Moi, je ne sais pas. Je ne travaille pas chez Google. En tout cas, ça ne me parait pas délirant.
Toutes les entreprises d’une certaine taille on un turn-over potentiellement important. Et en général, ce sont les meilleurs qui partent. Toutes les entreprises mettent en place des outils pour tenter de détecter "les talents" qui risquent de partir...et des outils ou moyens pour les retenir : nouveaux projets, rémunération, promotion etc.
Quand vous regardez bien, il n’y a rien d’exceptionnel là-dedans : « La formule mathématique n’a pas été dévoilée en détail, mais elle prend en compte des éléments tels que la rémunération, l’ancienneté et les divers entretiens d’évaluation ». Sauf que Google dont c’est le métier, en a fait un programme. Ce qui choque, c’est que c’est programmé. Mais bon, c’est simplement un automatisation de quelque chose qui est fait habituellement de façon naturelle : tous les responsables d’équipes guettent les signes de démotivation, d’insatisfaction etc. afin d’anticiper dans la mesure du possible. Si vous passez des entretiens annuels, ce n’est pas seulement pour vous noter, c’est aussi pour connaître vos envies, savoir comment vous voyez votre avenir au sein de la société...ou en dehors.

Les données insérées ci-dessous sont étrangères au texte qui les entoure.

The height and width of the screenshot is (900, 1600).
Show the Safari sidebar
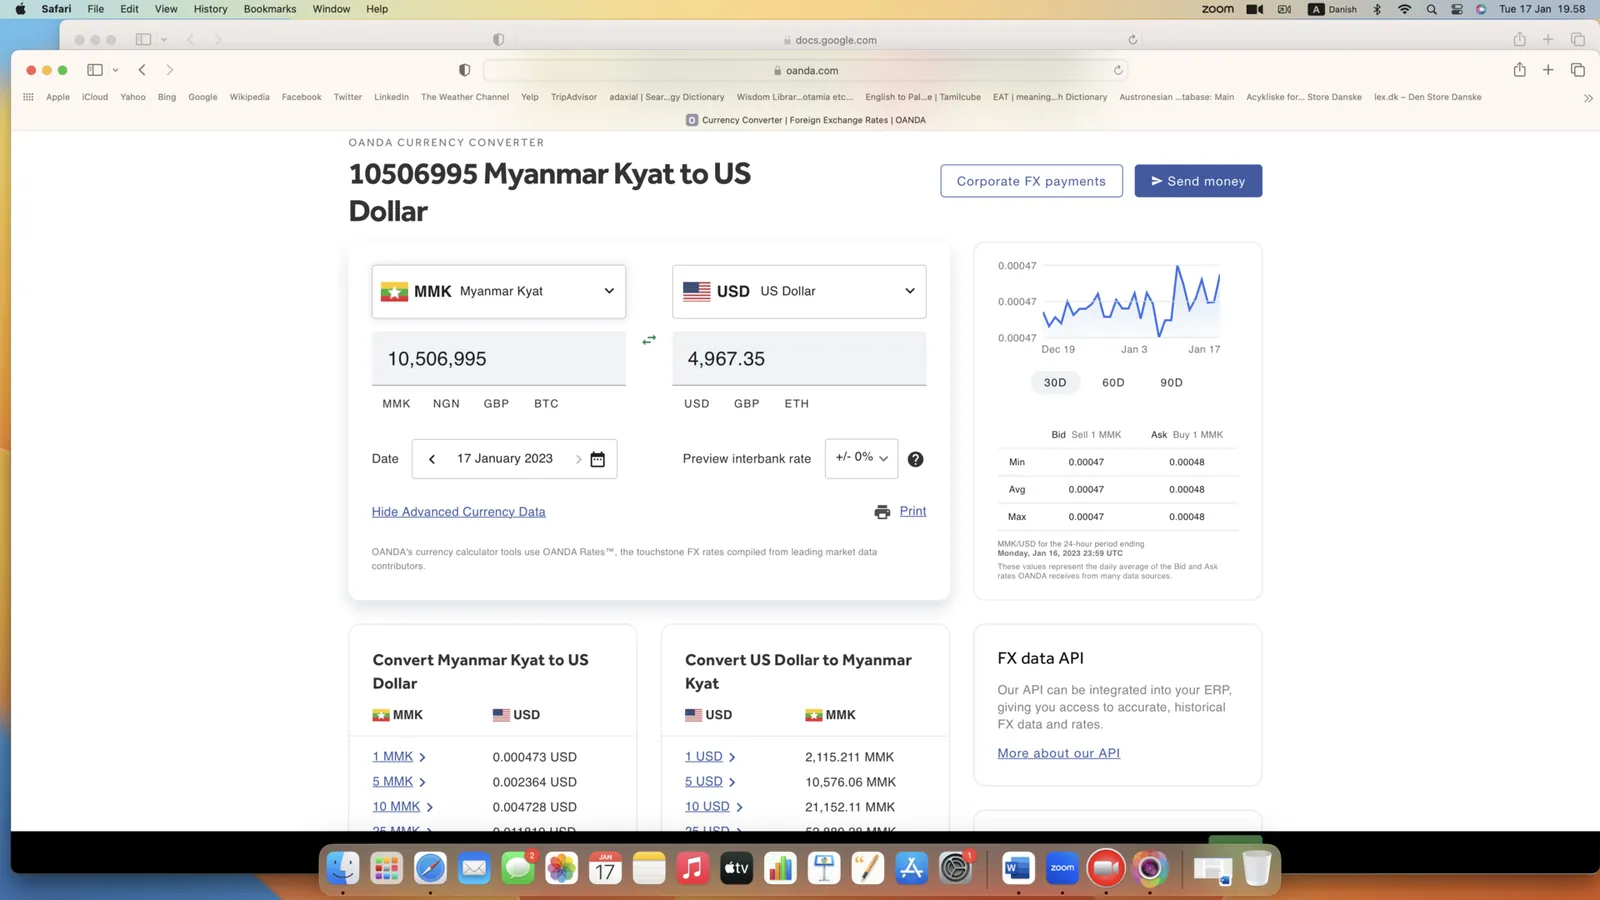(x=95, y=70)
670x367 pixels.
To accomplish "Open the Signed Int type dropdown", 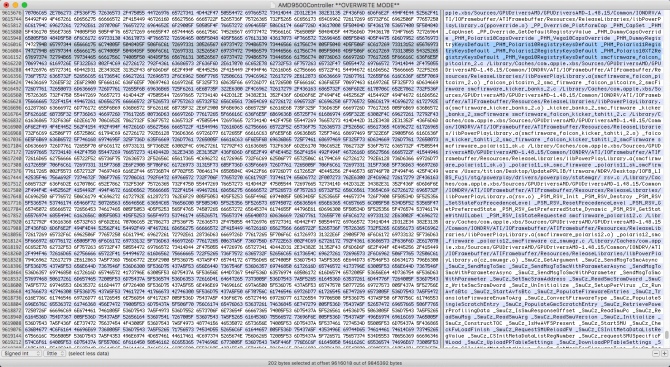I will tap(21, 353).
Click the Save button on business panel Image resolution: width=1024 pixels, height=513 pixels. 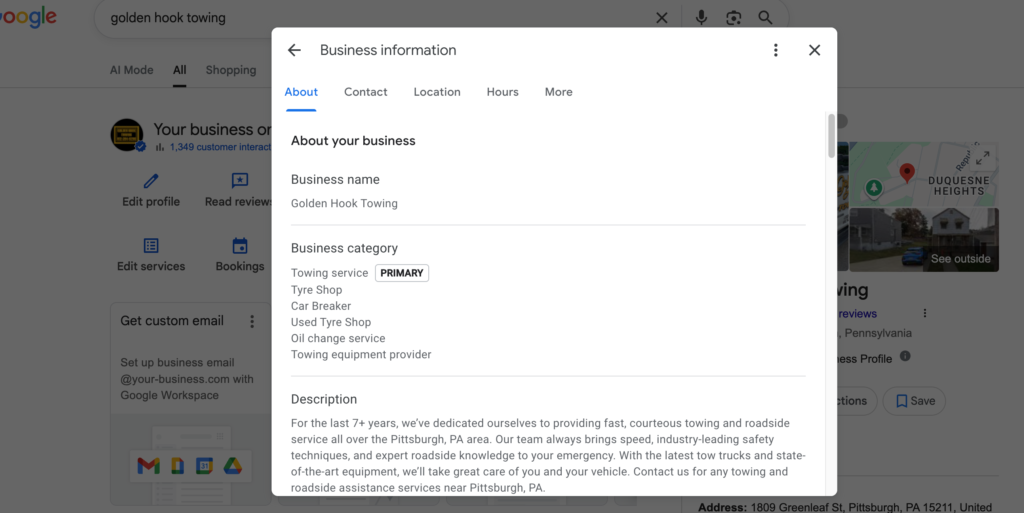click(x=915, y=401)
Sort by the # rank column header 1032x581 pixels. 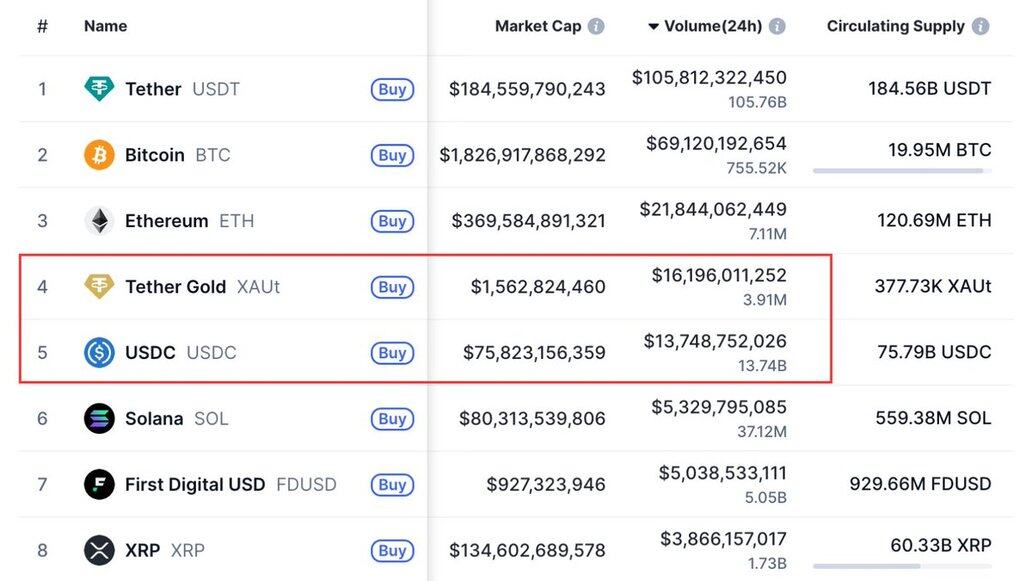[42, 27]
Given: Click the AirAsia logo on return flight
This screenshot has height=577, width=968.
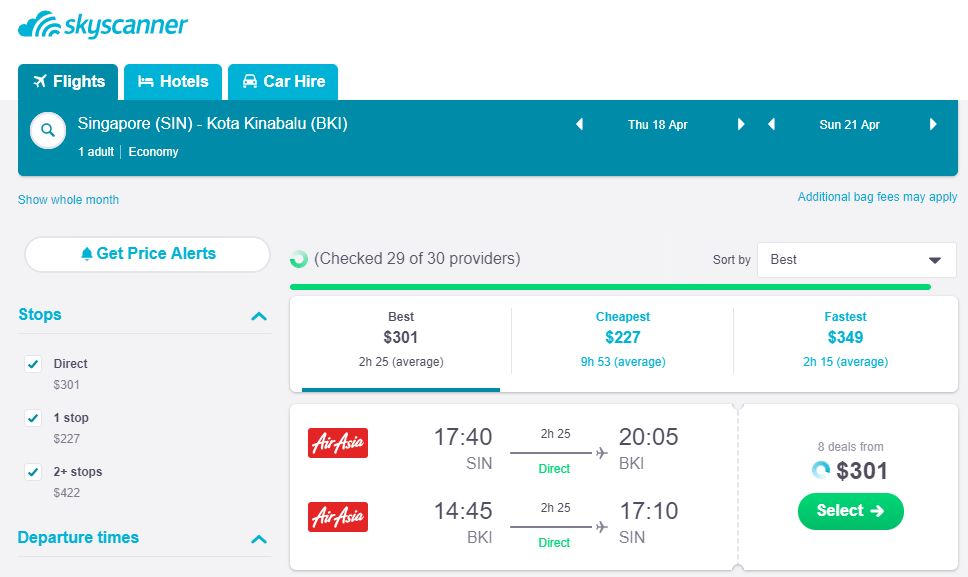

Là où l’article fait peur, c’est avec des formulations du genre « "Pénétrer dans l’esprit" des employés ». Ce genre de formules est totalement abusif. Google ne fait rien d’autres que tenter de gérer au mieux ses ressources humaines, dans l’intérêt de l’entreprise. On a du mal à l’imaginer en France, mais au USA, le rapport de force salariés / employés est, dans de nombreux secteurs, inversé : les entreprises ont du mal à conserver leurs salariés. Et comme ils n’ont pas des préavis de 3 mois, il peuvent se barrer quasiment du jour au lendemain (c’est pour le patronat, le revers de la médaille de la possibilité de licencier sans préavis...).